Ces trois dernières années, 16 militants ont été tués ou ont « disparu », et
des restrictions ont été mises au droit de manifester et à la liberté
d’expression. Des informations faisant état d’actes de torture et de mauvais
traitements, ainsi que des allégations, selon lesquelles des personnes
auraient été tuées en toute illégalité ou auraient « disparu », nous sont
également parvenues. Ces actes se seraient produits dans le cadre de la
guerre contre la drogue, l’an dernier, et lors des troubles qui secouent
actuellement le sud du pays.

Amnesty International reconnaît que le gouvernement a le devoir de garantir
la sécurité. Toute action menée par les autorités doit cependant être
intégralement conforme aux obligations relatives aux droits humains
librement contractées par la Thaïlande en tant qu’État souverain.

« Dans la conjoncture délicate qui prévaut dans les provinces de Yala,
Songkla, Pattani et Narathiwat, les droits humains doivent être protégés
avec une attention d’autant plus grande », a déclaré Irene Khan.

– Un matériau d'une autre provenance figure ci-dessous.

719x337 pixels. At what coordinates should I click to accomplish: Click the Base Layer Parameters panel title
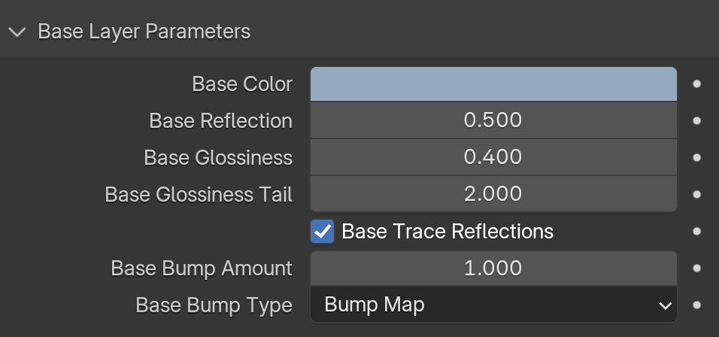pos(144,32)
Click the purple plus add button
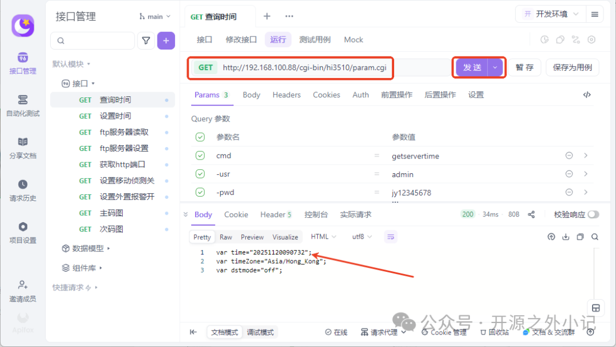 (166, 40)
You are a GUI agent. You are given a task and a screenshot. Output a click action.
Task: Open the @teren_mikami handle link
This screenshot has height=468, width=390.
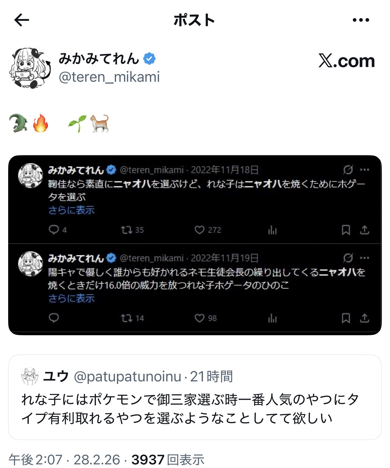click(109, 77)
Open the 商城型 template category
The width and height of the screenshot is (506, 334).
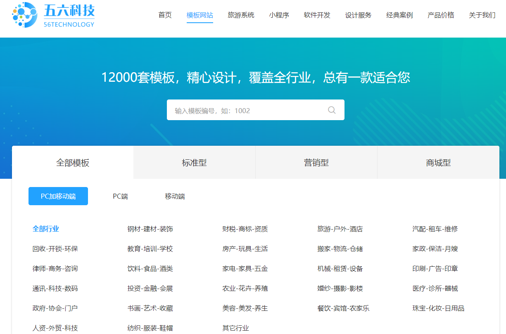pyautogui.click(x=438, y=162)
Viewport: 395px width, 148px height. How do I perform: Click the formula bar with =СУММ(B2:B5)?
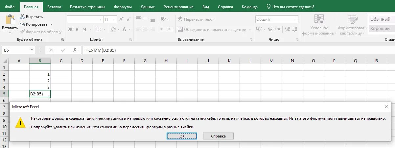tap(239, 50)
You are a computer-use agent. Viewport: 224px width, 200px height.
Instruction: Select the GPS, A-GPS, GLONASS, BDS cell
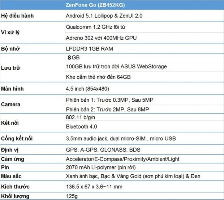[x=103, y=149]
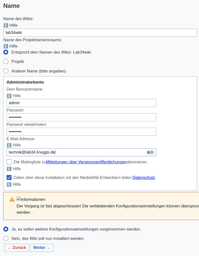Image resolution: width=199 pixels, height=256 pixels.
Task: Show help for Dein Benutzername field
Action: (x=9, y=96)
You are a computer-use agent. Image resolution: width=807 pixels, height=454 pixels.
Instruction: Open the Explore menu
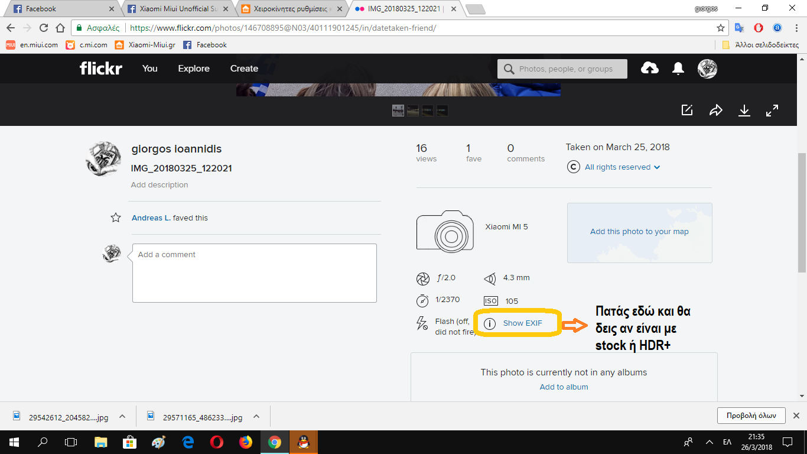(194, 69)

« Il est du devoir du gouvernement de veiller à ce que justice soit faite,
que les responsables des atteintes soit des agents de l’État ou des acteurs
non étatiques, a poursuivi la secrétaire général d’Amnesty International. Il
est également dans l’intérêt du gouvernement de veiller à ce que les membres
de ses organes d’application des lois et de ses forces de sécurité soient
au-dessus de tout soupçon. Or, pour cela, il faut que toutes les allégations
d’atteintes aux droits humains fassent l’objet d’enquêtes approfondies,
indépendantes et impartiales, et que leurs auteurs éventuels soient traduits
en justice. »

« Le droit à l’information est l’un des piliers de la démocratie. La vérité
et la justice vont de paire. Or, des zones d’ombre subsistent aujourd’hui en
Thaïlande dans ces deux domaines. »

Le gouvernement a mis en place plusieurs commissions, chargées d’enquêter
sur les homicides perpétrés dans le cadre de la guerre contre la drogue. Une
autre commission a été chargée d’enquêter sur les événements du 28 avril
2004. Les conclusions et les recommandations éventuelles de ces organismes
risquent cependant d’être hypothéquées par leur manque d’indépendance et
d’impartialité, ainsi que par l’insuffisante transparence de leur
fonctionnement.

Selon certaines informations, l’utilisation de « listes noires » de
suspects, lors de la guerre contre la drogue et dans le cadre de la
répression des troubles survenus dans le sud du pays, donnerait lieu à des
tentatives d’extorsion de fonds et à divers autres abus, et créerait un
sentiment général d’insécurité. Le gouvernement a la responsabilité de
protéger la population des atteintes aux droits humains auxquelles pourrait
donner lieu l’usage de telles listes.

« Dire que les personnes qui figurent sur ces listes sont des suspects n’est
pas une excuse, a affirmé Irene Khan. Le gouvernement doit protéger les
droits des coupables, s’il ne veut pas mettre en péril ceux des innocents. »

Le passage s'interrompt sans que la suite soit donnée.